Turn Text into Data with APEX & OCI Document AI

Turn Text into Data with APEX & OCI Document AI

Β·

10 min read

Introduction

The Oracle Cloud Infrastructure (OCI) Vision Service brings AI capabilities in the form of image classification, object detection, and Document AI. This post will focus on integrating Oracle APEX with OCI Document AI services.

Document AI provides the following capabilities; Optical Character Recognition, Document Classification, Key/Value extraction, Table extraction, Language classification, and Searchable pdf. The good news for APEX developers is that you can utilize OCI Document AI features by calling the Document AI AnalyzeDocument REST Web Service.

Use Case

In this post, I am going to focus on a demo APEX app to allow users to automatically categorize expense receipts and extract key values from each receipt. The demo app is available in this Github Repository. I suggest you download the code as it will help when following along. ❗The code in the demo app is not production ready.

The flow for processing a receipt in the demo app is as follows:

  • The user uploads a receipt from an APEX page
  • APEX sends the receipt to OCI Object Storage
  • APEX calls the Document AI REST Service, referencing the receipt uploaded to Object Storage
  • OCI Document AI analyzes the receipt and returns key fields in a JSON response
  • APEX parses the response and creates DB records with metadata about the document
  • APEX displays the document along with the captured document metadata

Here is a quick video showing what the app looks like in action: Screen Recording.gif

OCI Configurations

We need to complete the following OCI configurations from the OCI console before we can start calling the Document AI REST Service:

  1. Create an OCI User Account
  2. Create API Keys for the User Account
  3. Create a Security Group and Add the User Account to the Security Group
  4. Create a Security Policy to allow the Security Group access to Object Store and Vision Services
  5. Create Object Store Bucket to write documents that we want to analyze

Please refer to my blog Secure APEX Access to OCI Object Storage, which describes how to complete the above steps.

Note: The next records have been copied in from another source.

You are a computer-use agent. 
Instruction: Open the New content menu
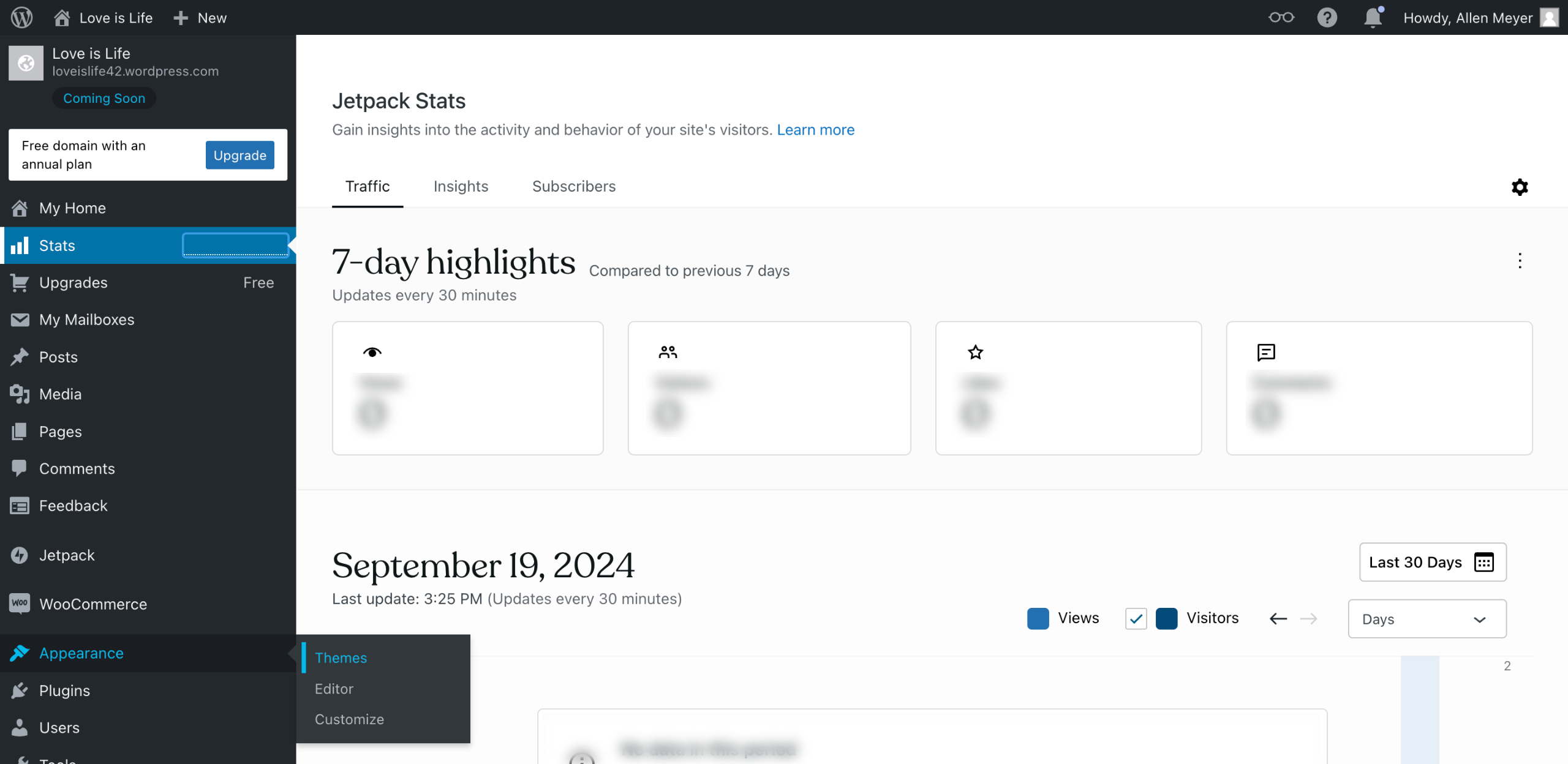(x=200, y=18)
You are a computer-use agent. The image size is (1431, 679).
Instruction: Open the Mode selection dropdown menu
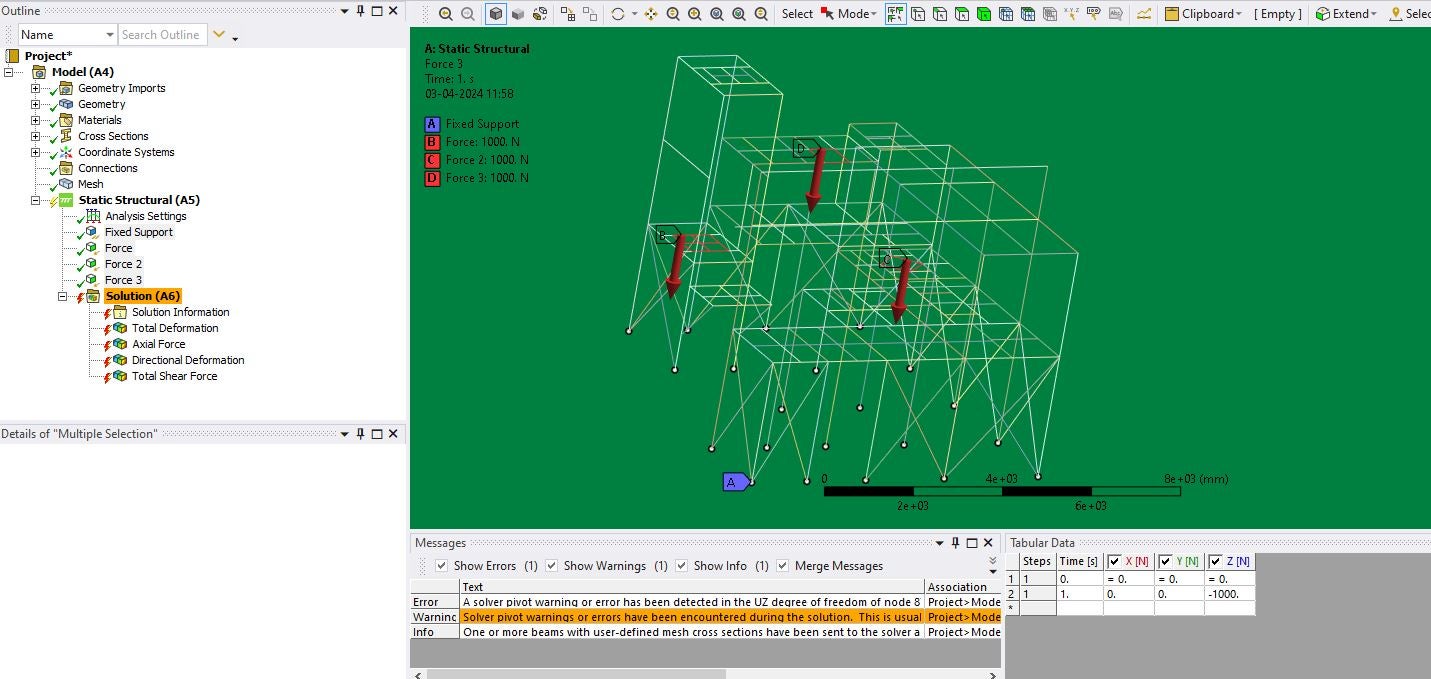tap(855, 14)
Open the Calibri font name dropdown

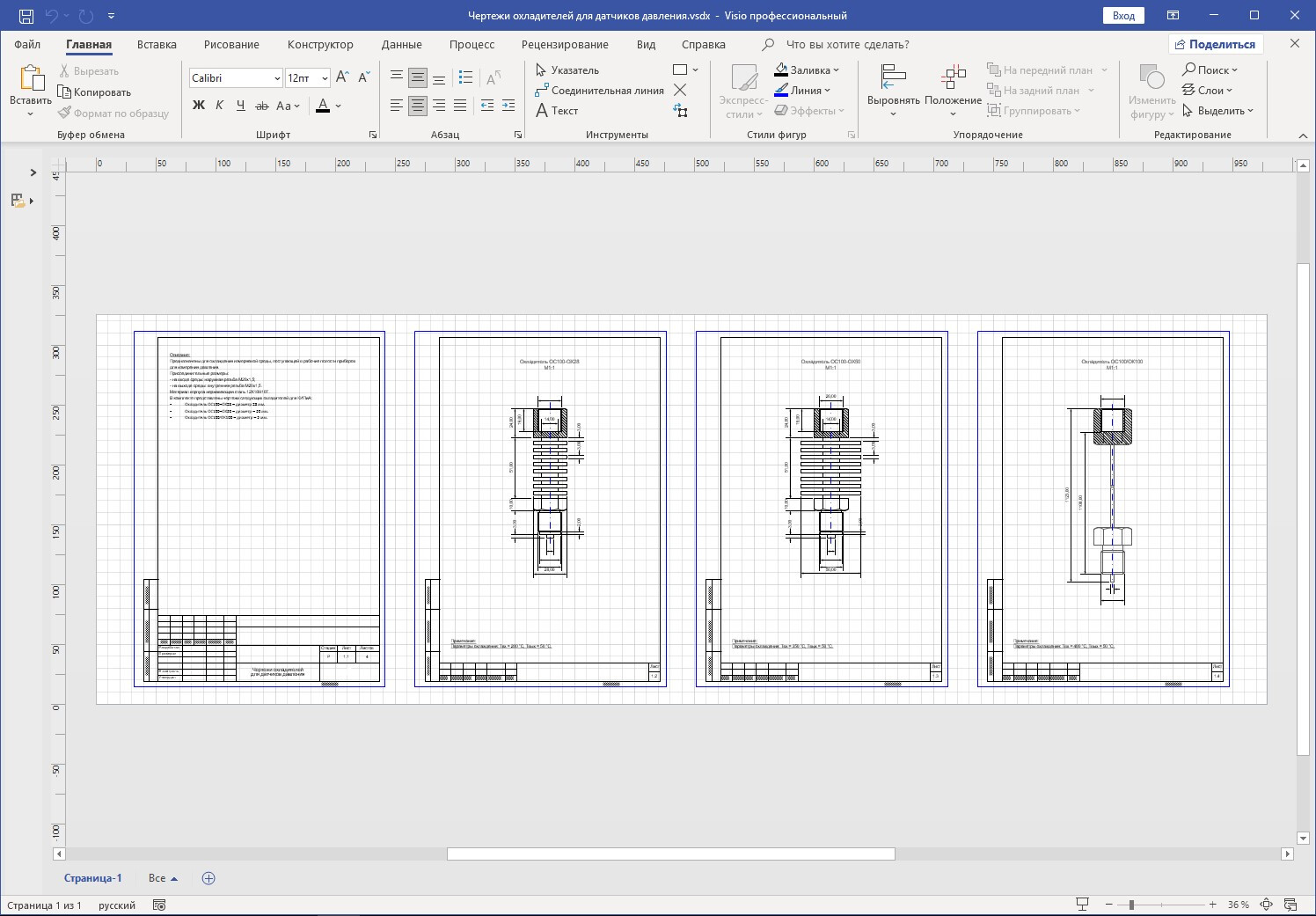click(x=277, y=78)
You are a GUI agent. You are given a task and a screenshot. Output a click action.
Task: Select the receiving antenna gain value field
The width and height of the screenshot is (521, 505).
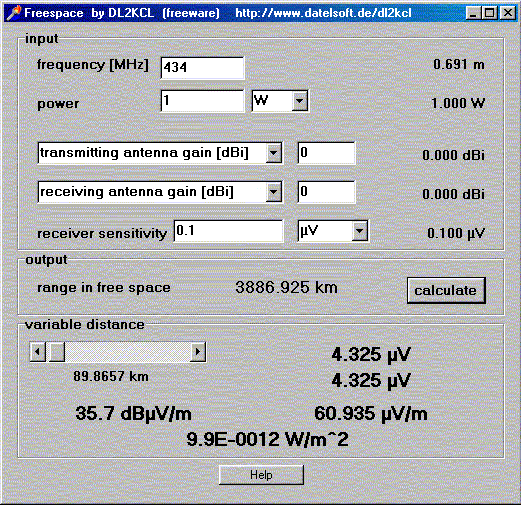click(326, 192)
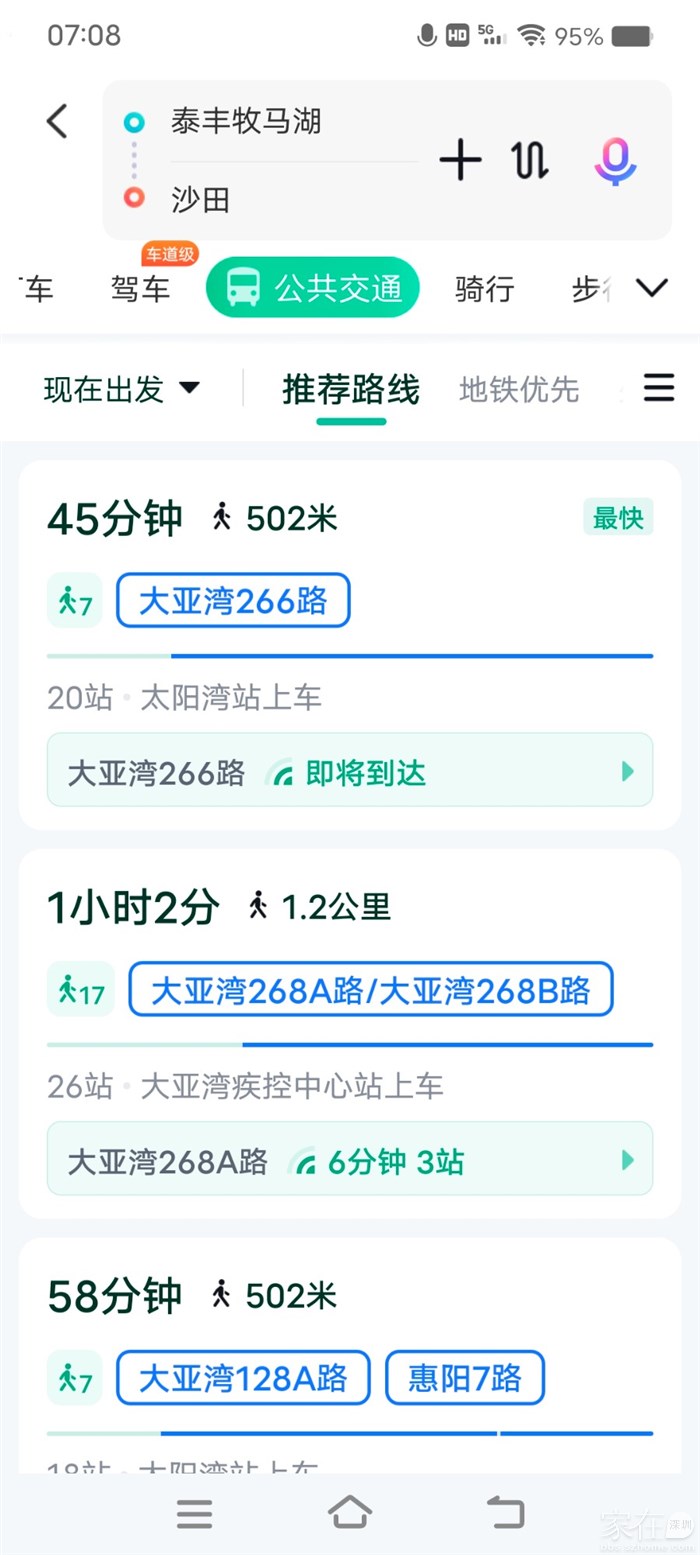This screenshot has height=1555, width=700.
Task: Tap the voice input microphone icon
Action: pos(615,161)
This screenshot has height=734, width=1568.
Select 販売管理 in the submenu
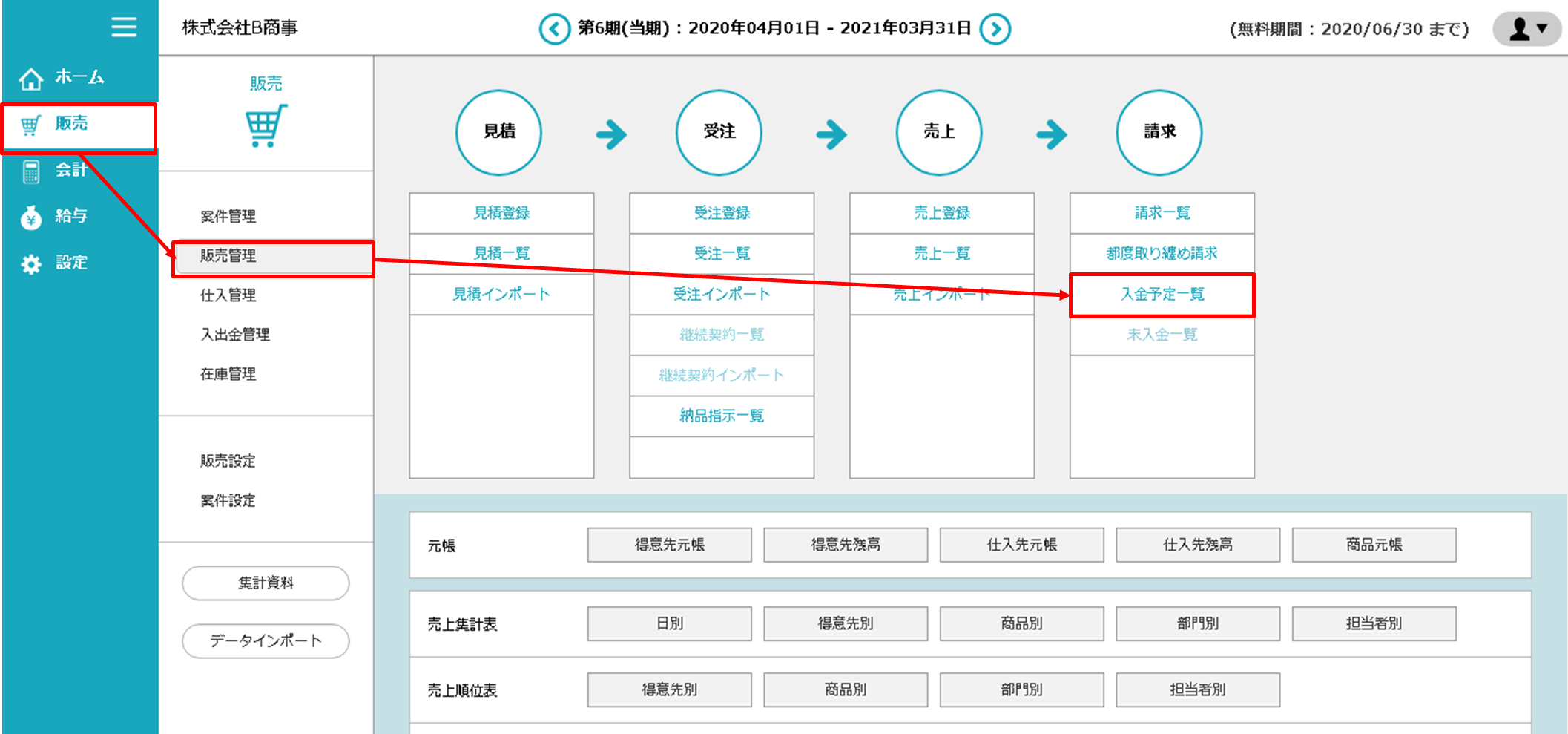[228, 256]
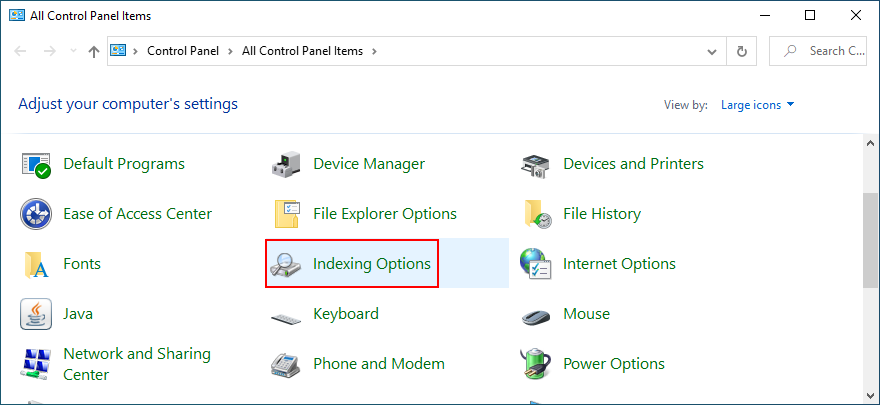880x405 pixels.
Task: Click the Device Manager icon
Action: tap(287, 164)
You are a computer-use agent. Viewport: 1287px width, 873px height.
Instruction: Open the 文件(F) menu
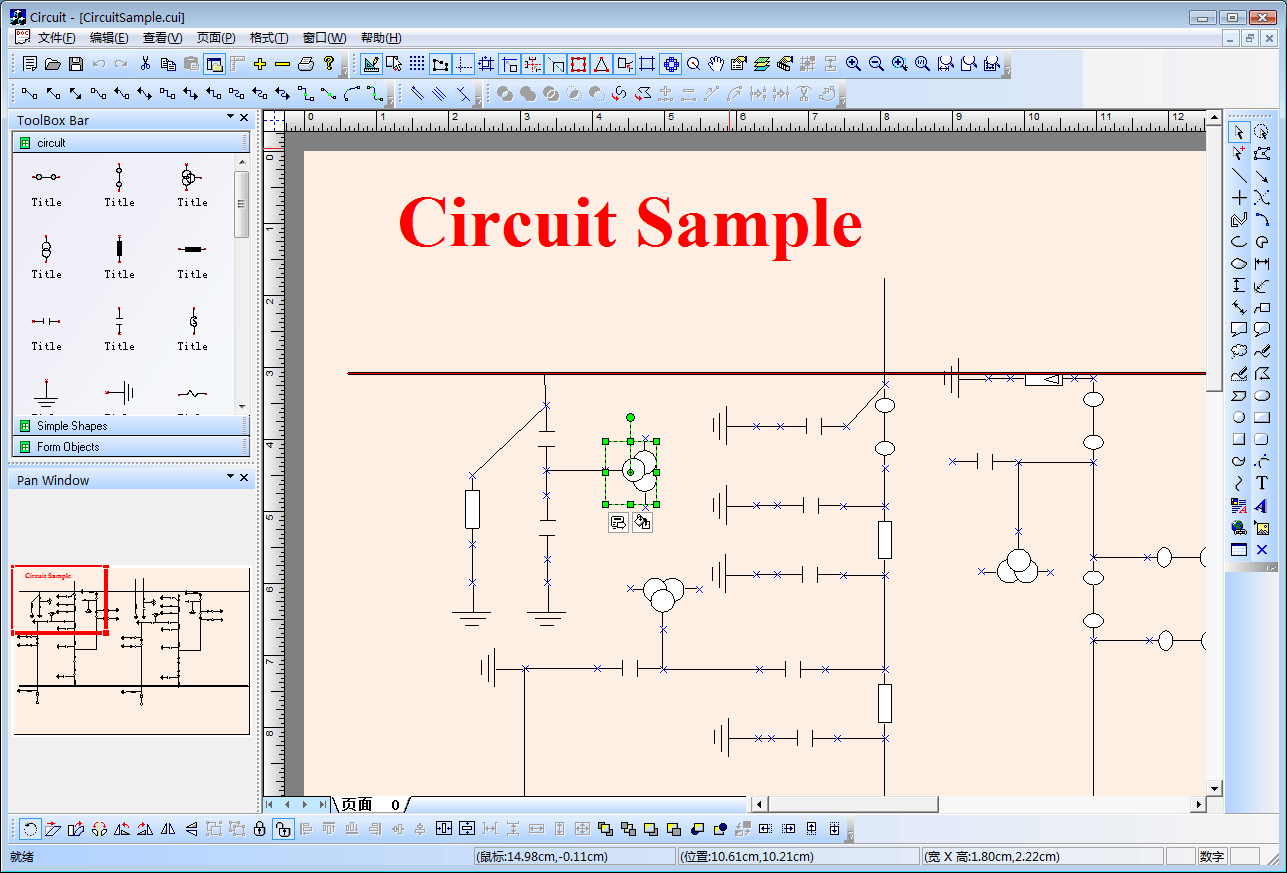56,38
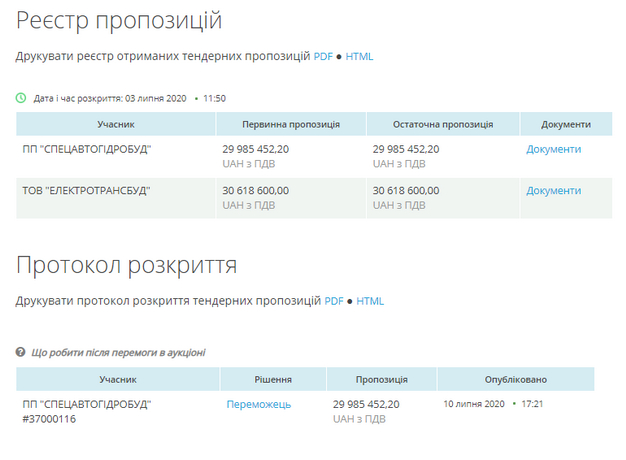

For step 4 (Create Security Policy), use the below Policy Statement instead of the one mentioned in the Blog Post.

Allow group APEX_DOCUMENT_AI_BLOG to read buckets in compartment APEX_OCI_BLOG
Allow group APEX_DOCUMENT_AI_BLOG to manage objects in compartment APEX_OCI_BLOG where all {target.bucket.name='APEX_OCI_BLOG_FILES', any {request.permission='OBJECT_CREATE', request.permission='OBJECT_INSPECT', request.permission='OBJECT_READ',request.permission='OBJECT_OVERWRITE'}}
allow group APEX_DOCUMENT_AI_BLOG to manage ai-service-vision-family in compartment APEX_OCI_BLOG

Note the last policy, which allows members of the security group APEX_DOCUMENT_AI_BLOG to manage ai-service-vision-family in the APEX_OCI_BLOG compartment.

  • APEX_OCI_BLOG is the name of the OCI Compartment I created
  • APEX_DOCUMENT_AI_BLOG is the name of the OCI Security Group I created
  • APEX_OCI_BLOG_FILES is the name of the OCI Object Store Bucket I created

OCI Document AI AnalyzeDocument REST Service

In this section, we will learn more about the OCI Document AI Service and how to utilize it via the AnalyzeDocument REST service. The documentation for the AnalyzeDocument REST Service can be found here.

Postman Configuration

The best way to become familiar with the AnalyzeDocument REST service is to try it out using Postman. This A-Team Blog Post provides details on how to configure Postman to call any OCI REST API from Postman. These steps include importing a Postman Environment and two Postman collections.

Postman Environment

You will need to configure four Postman Environment variables per the screenshot below. The values for these variables come from the OCI setup steps outlined in the blog post 'Secure APEX Access to OCI Object Storage' mentioned above. Postman_Environment_Setup.png

Postman Example

Once you have completed the steps from A-Team Blog Post, you can create a request to call the AnalyzeDocument REST Service as follows: Postman_AnalyzeDocument_Request1.png Postman_AnalyzeDocument_Request2.png

JSON Payload

You must pass a JSON payload in the request body, which contains options for the AnalyzeDocument REST Service. The definition for this JSON payload can be found here. The JSON sample below was used in the above Postman example.

{
  "compartmentId": "XXXX",
  "document": {
    "namespaceName": "YYYY",
    "bucketName": "APEX_OCI_BLOG_FILES",
    "objectName": "DocumentAI/Walgreens_Sample_Receipt.jpg",
    "source": "OBJECT_STORAGE"
  },
  "features": [
    {
      "featureType": "TEXT_DETECTION"
    },
    {
      "featureType": "DOCUMENT_CLASSIFICATION",
      "maxResults": 5
    },
    {
      "featureType": "LANGUAGE_CLASSIFICATION",
      "maxResults": 5
    },
    {
      "featureType": "KEY_VALUE_DETECTION"
    },
    {
      "featureType": "TABLE_DETECTION"
    }
  ]
}

In the above JSON, the document object specifies that we want OCI to analyze the document DocumentAI/Walgreens_Sample_Receipt.jpg from the APEX_OCI_BLOG_FILES OCI Object Store Bucket, which exists in the XXXX compartment which is part of the YYYY namespace. The features array allows us to specify which types of analysis we want Document AI to perform on the document, e.g., TEXT_DETECTION, DOCUMENT_CLASSIFICATION, etc.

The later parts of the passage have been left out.